How long does it take for the piercing to heal?
The cartilage piercing is one of the most challenging areas because of the healing process. The process is long and can take anywhere between 3 and 12 months. It depends on many factors.
One thing you need to understand is that in the first week or two, your piercing will be swollen. You will also notice a discharge. That can send you into panic mode, thinking that you have an irritated or infected piercing. However, that is part of the normal healing process.

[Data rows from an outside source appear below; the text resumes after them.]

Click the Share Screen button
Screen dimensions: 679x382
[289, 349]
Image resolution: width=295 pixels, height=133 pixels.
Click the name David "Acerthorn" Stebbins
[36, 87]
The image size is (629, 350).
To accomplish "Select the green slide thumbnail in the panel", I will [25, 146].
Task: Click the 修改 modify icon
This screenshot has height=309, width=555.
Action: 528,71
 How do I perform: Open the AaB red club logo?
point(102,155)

There are two terms used for cartilage piercing: “angry” and “infected.” An angry piercing is actually normal, and it is part of the healing process. An angry piercing is irritated, swollen, and can give off a discharge. You might also notice mild bleeding. An infected piercing, on the other hand, becomes red around the edges, is painful to touch, and gives off a foul odor. In addition to those symptoms, you might look for signs of streaks or marks in the surrounding tissue, and feel the piercing to see if it is hot when touched. If your piercing is infected, you need to see a physician.
Are there any downsides?
Everything in life has its pros and cons. When it comes to cartilage piercing, the biggest drawback is the location of the piercing. If you’re not careful, your jewelry can get snagged in your hair, clothes, glasses, brushes, or combs. It’s not painful, but it can leave your piercing sore and irritated (in addition to it often being difficult to unsnag).
Once your piercing gets snagged, you need to wash it with antibacterial soap or any ear care solution. If not, it might get infected.
Another drawback is the healing process. As I explained previously, the healing process can take a long time. The reason is your tissue heals from the outside in. That means that while your outside tissue might be healed, the inside is still raw and sore. Many people make the mistake of thinking their piercing is healed when it isn’t, leading to soreness and infections.
The last drawback is also linked to the location of the piercing. Cartilage doesn’t have its own blood supply, making it more prone and susceptible to infections than other kinds of piercings. And since there’s no blood supply, antibiotics will not help.